=== Section Start ===
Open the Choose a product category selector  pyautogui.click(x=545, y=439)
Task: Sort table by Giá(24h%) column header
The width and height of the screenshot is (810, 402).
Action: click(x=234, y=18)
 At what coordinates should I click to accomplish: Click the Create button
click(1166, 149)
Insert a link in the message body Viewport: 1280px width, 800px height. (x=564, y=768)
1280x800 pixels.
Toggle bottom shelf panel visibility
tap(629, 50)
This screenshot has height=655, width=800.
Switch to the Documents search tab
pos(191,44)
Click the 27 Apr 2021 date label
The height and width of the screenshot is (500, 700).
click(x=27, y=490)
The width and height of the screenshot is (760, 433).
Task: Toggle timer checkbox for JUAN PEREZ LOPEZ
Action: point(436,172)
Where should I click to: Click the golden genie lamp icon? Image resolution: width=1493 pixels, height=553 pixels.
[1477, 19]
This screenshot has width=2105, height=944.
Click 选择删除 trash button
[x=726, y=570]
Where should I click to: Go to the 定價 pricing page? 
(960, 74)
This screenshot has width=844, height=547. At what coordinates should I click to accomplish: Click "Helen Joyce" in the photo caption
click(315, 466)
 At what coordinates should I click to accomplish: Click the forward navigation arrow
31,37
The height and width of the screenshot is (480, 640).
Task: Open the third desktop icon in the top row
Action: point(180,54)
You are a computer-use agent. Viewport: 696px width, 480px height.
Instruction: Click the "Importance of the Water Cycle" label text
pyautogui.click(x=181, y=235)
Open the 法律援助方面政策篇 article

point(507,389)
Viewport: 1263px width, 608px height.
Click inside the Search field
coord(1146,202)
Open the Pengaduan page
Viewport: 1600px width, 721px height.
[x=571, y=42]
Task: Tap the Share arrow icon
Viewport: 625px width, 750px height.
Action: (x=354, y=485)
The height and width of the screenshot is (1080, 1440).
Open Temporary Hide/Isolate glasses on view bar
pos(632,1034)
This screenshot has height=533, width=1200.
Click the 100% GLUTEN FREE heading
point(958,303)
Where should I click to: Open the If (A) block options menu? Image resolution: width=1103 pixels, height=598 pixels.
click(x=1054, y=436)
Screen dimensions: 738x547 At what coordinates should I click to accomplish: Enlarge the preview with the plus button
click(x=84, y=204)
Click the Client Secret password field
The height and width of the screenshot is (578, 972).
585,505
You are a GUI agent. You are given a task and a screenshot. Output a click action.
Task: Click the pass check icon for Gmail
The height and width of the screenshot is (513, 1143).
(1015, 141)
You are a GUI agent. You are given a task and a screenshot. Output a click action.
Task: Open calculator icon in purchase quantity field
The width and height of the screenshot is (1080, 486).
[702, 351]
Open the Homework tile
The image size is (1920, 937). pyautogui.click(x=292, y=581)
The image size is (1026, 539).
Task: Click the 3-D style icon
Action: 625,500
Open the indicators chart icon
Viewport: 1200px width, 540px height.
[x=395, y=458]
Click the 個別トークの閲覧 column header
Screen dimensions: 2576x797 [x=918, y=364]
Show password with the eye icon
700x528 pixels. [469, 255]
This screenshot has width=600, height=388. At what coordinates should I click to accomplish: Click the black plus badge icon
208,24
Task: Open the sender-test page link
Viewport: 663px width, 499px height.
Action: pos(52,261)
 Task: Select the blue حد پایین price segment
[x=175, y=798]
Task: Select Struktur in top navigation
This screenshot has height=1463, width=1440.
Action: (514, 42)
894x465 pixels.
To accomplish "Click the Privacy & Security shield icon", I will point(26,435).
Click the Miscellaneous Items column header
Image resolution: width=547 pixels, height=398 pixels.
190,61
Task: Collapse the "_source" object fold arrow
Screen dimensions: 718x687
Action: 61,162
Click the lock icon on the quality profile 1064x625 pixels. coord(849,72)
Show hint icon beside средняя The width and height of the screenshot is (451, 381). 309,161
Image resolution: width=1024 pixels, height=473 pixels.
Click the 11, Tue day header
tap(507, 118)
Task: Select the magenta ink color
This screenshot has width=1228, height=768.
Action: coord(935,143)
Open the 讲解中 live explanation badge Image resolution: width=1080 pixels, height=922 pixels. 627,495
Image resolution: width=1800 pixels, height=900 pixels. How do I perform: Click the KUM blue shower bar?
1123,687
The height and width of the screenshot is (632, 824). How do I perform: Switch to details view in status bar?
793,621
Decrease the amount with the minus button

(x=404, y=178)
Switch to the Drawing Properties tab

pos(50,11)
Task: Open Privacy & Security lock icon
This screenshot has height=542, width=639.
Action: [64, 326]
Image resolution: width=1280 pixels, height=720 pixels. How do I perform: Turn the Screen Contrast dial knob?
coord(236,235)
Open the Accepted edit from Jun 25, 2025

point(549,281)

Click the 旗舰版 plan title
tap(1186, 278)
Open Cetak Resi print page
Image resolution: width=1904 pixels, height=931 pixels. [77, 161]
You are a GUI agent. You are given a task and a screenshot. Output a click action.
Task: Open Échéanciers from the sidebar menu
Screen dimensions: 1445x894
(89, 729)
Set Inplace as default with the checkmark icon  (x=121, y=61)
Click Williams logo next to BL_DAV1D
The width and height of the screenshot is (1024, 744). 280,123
=== Section End ===
_YOUR GOAL_.
Beginning with the line above that contains "Click 选择删除 trash button", copy each line exactly up to and including the line that contains "The height and width of the screenshot is (1080, 1440).", and go no further.

_EXERCISE RESPONSE_.
Click 选择删除 trash button
[x=726, y=570]
Where should I click to: Go to the 定價 pricing page? 
(960, 74)
This screenshot has width=844, height=547. At what coordinates should I click to accomplish: Click "Helen Joyce" in the photo caption
click(315, 466)
 At what coordinates should I click to accomplish: Click the forward navigation arrow
31,37
The height and width of the screenshot is (480, 640).
Task: Open the third desktop icon in the top row
Action: point(180,54)
You are a computer-use agent. Viewport: 696px width, 480px height.
Instruction: Click the "Importance of the Water Cycle" label text
pyautogui.click(x=181, y=235)
Open the 法律援助方面政策篇 article

point(507,389)
Viewport: 1263px width, 608px height.
Click inside the Search field
coord(1146,202)
Open the Pengaduan page
Viewport: 1600px width, 721px height.
[x=571, y=42]
Task: Tap the Share arrow icon
Viewport: 625px width, 750px height.
Action: (x=354, y=485)
The height and width of the screenshot is (1080, 1440).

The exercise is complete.